Records from a data source:
· · ·
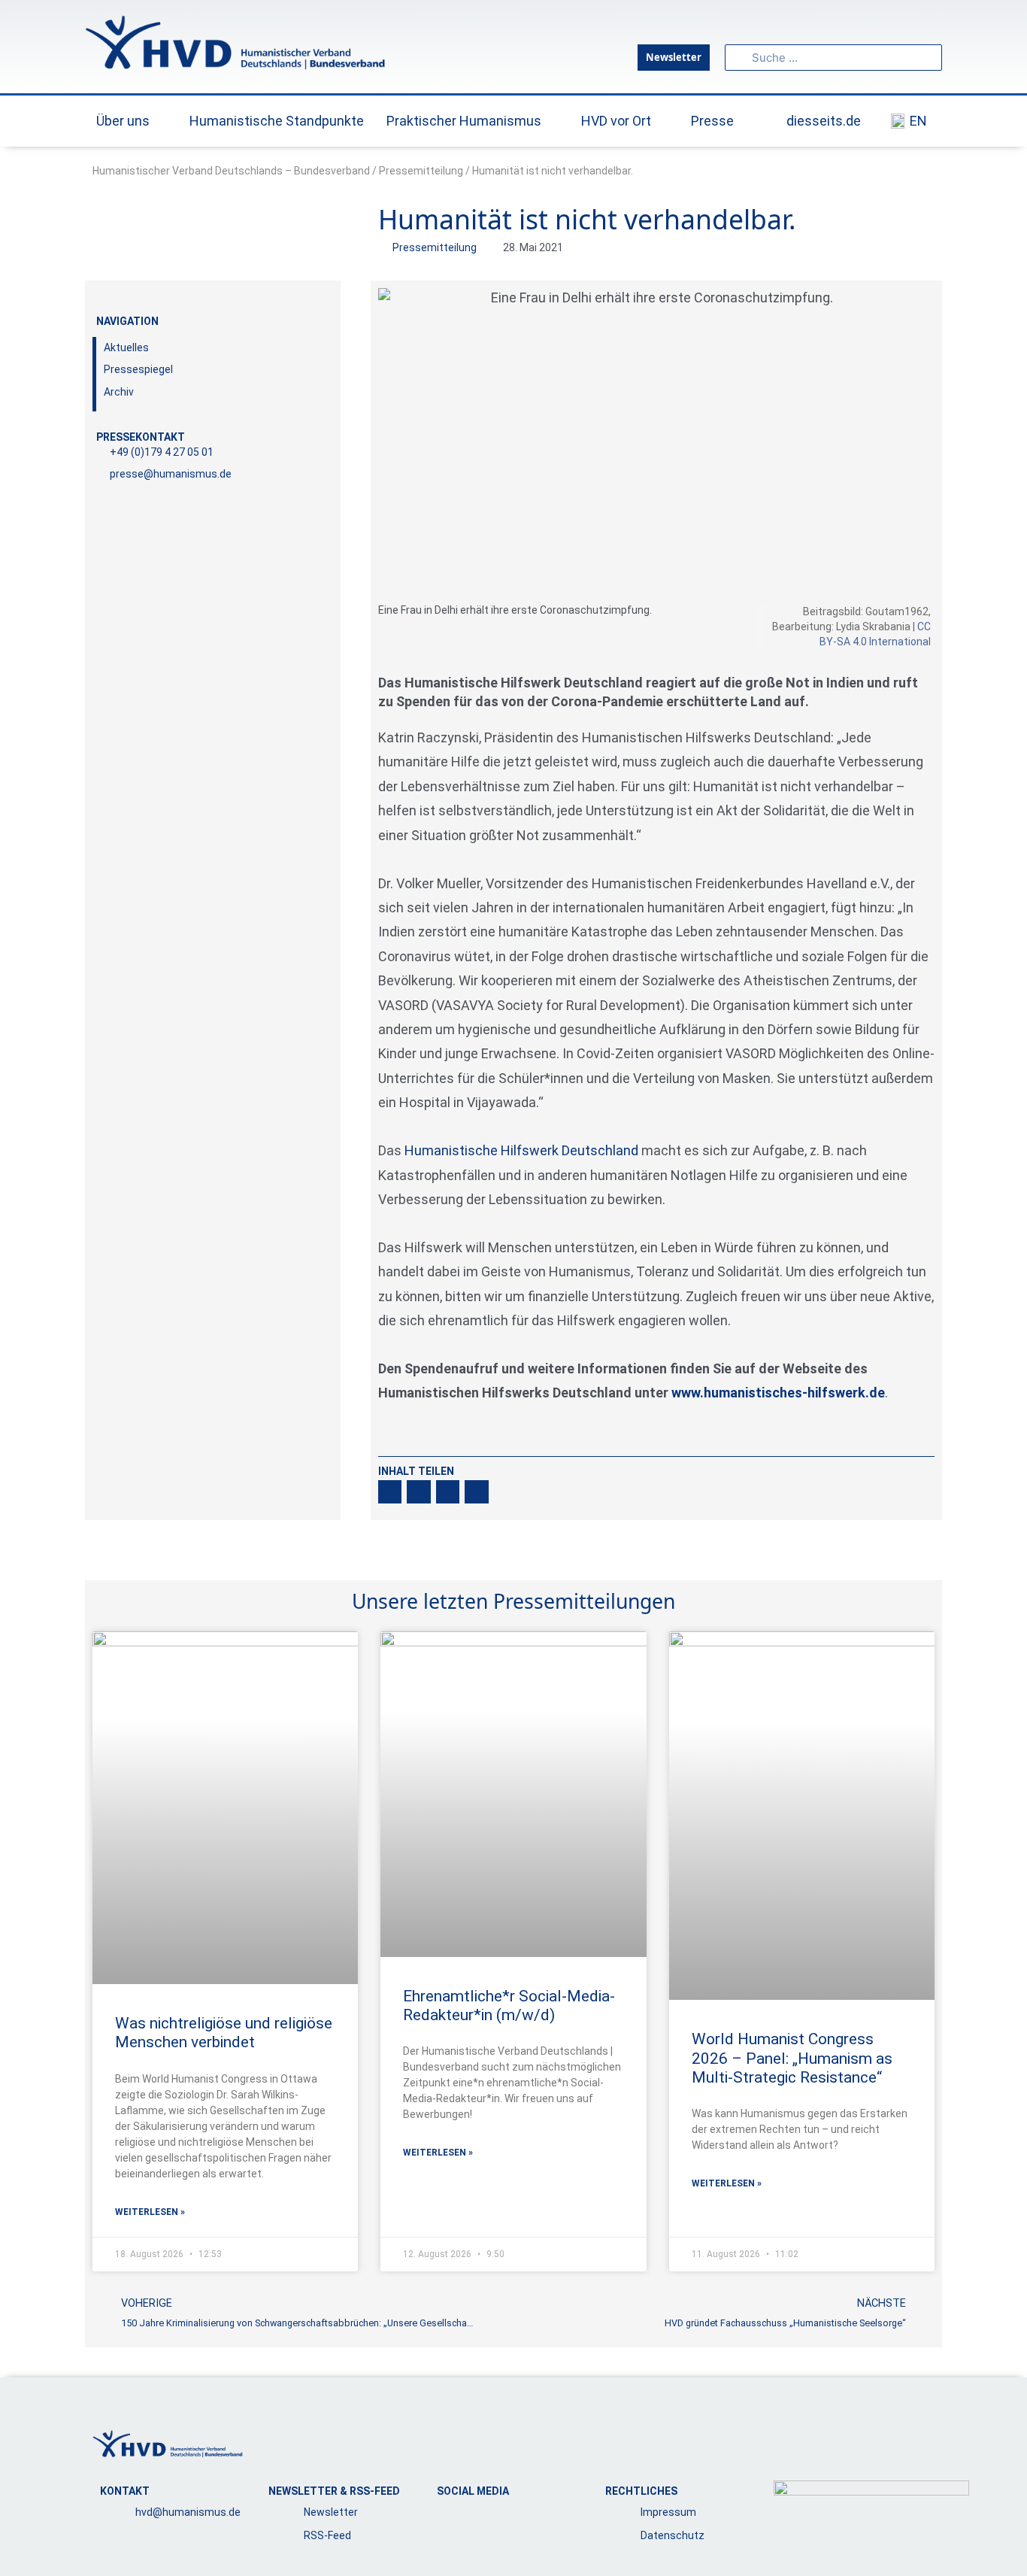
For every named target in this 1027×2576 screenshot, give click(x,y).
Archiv (119, 392)
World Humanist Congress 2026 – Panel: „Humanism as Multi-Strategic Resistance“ (792, 2058)
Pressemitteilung (421, 171)
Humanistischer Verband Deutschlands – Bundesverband (231, 171)
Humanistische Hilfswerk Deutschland (521, 1150)
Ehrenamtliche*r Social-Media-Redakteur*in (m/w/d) (509, 2005)
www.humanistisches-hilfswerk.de (778, 1392)
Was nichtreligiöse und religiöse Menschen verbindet (223, 2032)
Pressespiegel (138, 369)
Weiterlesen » (150, 2212)
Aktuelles (126, 347)
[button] (390, 1492)
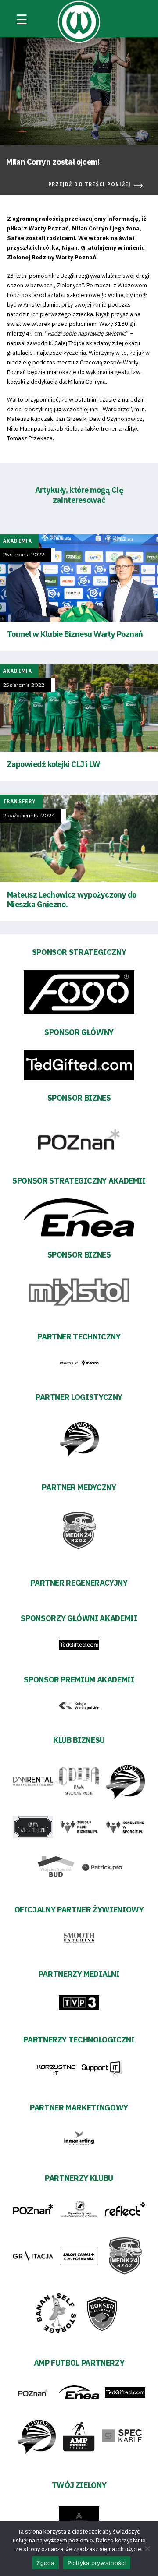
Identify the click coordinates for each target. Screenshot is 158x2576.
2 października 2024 (29, 816)
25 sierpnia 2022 (23, 554)
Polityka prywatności (97, 2562)
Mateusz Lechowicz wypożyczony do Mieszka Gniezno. (71, 899)
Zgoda (45, 2562)
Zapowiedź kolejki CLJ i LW (53, 764)
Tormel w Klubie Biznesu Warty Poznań (75, 634)
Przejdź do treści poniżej (89, 184)
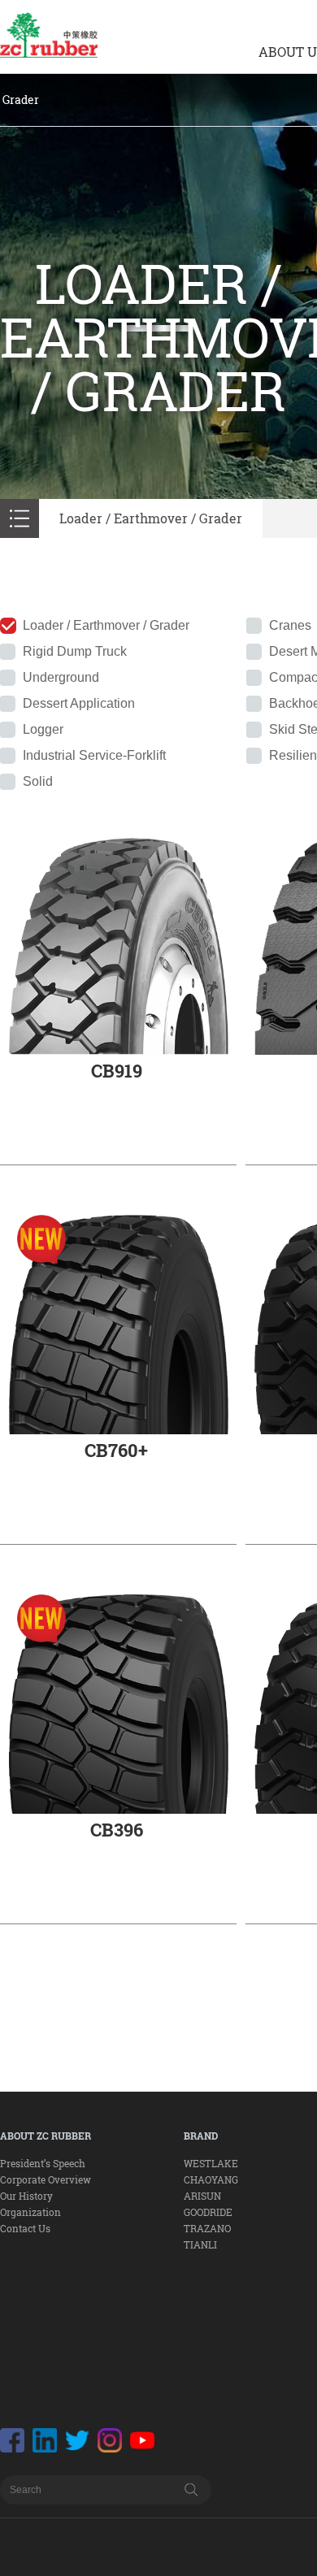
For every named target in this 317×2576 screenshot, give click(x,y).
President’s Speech (42, 2163)
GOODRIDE (208, 2211)
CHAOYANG (211, 2179)
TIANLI (200, 2244)
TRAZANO (207, 2228)
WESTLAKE (211, 2163)
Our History (26, 2195)
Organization (30, 2211)
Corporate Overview (45, 2179)
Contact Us (25, 2228)
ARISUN (202, 2195)
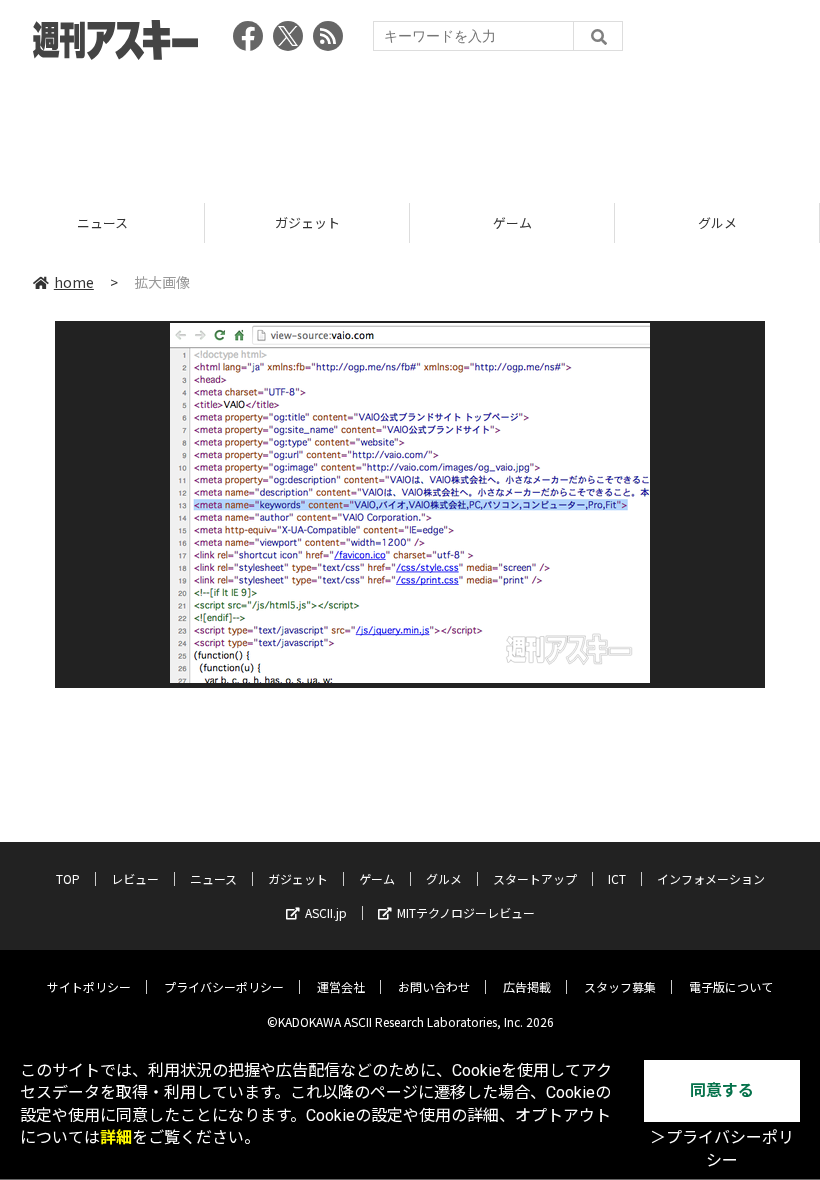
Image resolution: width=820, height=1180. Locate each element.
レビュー (135, 878)
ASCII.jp (326, 912)
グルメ (577, 222)
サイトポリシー (89, 986)
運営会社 (341, 986)
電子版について (731, 986)
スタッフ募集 (620, 986)
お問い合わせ (434, 986)
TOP (68, 878)
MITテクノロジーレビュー (466, 912)
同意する (722, 1090)
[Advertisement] (410, 125)
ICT (617, 878)
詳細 (116, 1137)
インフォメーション (711, 878)
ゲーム (372, 222)
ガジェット (167, 222)
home (74, 282)
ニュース (213, 878)
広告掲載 (527, 986)
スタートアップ (535, 878)
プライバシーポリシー (224, 986)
· · ·
State how many lines of the records above contain the word "give", giving only that number.

2